Abstract

Introduction: Acute changes in mental status could be secondary to an acute ischemic stroke and is often a diagnostic dilemma in the emergency department. Identifying clinical parameters with the highest correlation with the diagnosis of stroke would help guide timely diagnostic studies and appropriate treatment. Hypothesis: We aimed to establish clinical predictors of acute stroke as compared to non-stroke diagnosis, in patients presenting with altered mental status in the emergency department. Methods: We studied clinical characteristics of a cohort of patients presenting with the chief complaint of altered mental status to four emergency departments in the state of Minnesota, over a five-year period (2011 to 2016) and have received an MRI of the brain within one week of admission. Two groups were defined based on diagnose at discharge: patients diagnosed with ischemic stroke (stroke group) and patients with a different diagnose than ischemic stroke (non-stroke group). Results: A total of 841 patients met the inclusion criteria. Neurology consult was requested in 56% of the patients, a focal neurological deficit was reported in 20% of the patients and stroke alert was called in 8% of the patients. Ischemic stroke was diagnosed in 16% of the patients. Multiple strokes affecting various brain structures, left frontal lobe and left parietal lobe were the most frequent ischemic stroke locations identified in patients with altered mental status.

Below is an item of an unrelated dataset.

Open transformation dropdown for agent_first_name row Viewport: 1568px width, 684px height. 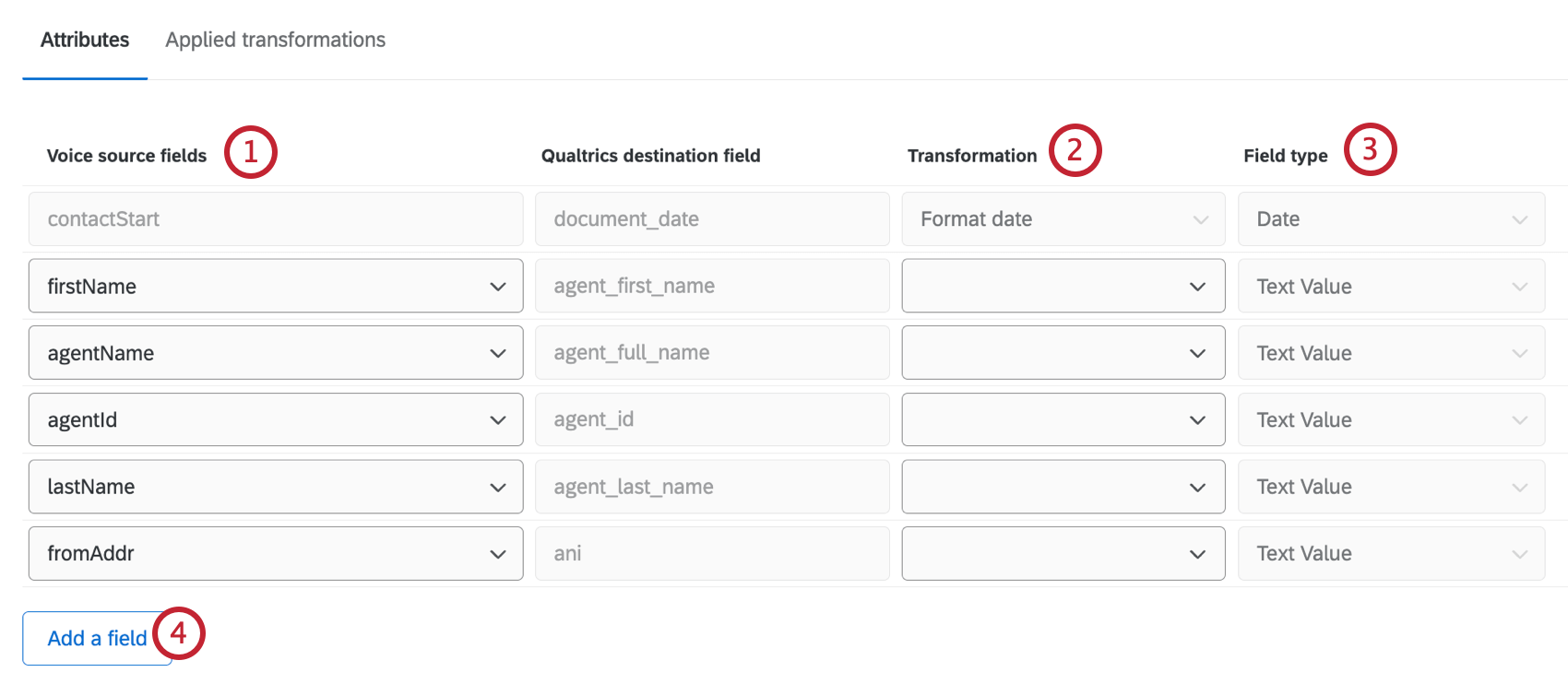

Focal neurological deficit (p < 0.0001), older age (p < 0.0001), speech disturbance (p = 0.0003), prior stroke/TIA (p < 0.005), prior hypertension (p < 0.0005) and prior hypercholesterolemia (p < 0.0002) are the clinical predictors that were significantly more frequent in patient diagnosed with ischemic stroke compared with non-stroke patients. In conclusion, a significant number of patients presenting in the emergency department with altered mental status have acute ischemic stroke. Identified clinical predictors in this study may contribute to differentiate stroke from non-stroke patients with altered mental status. Further work will include a predictive model and a screening tool to detect an ischemic stroke as the underlying diagnosis of patients presenting with acute mental status changes.